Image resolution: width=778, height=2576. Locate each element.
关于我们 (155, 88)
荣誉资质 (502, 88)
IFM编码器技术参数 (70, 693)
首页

Required work => Every record above is to be transcribed exactly.

Finished task =>
Image resolution: width=778, height=2576. Locate each element.
关于我们 (155, 88)
荣誉资质 (502, 88)
IFM编码器技术参数 (70, 693)
首页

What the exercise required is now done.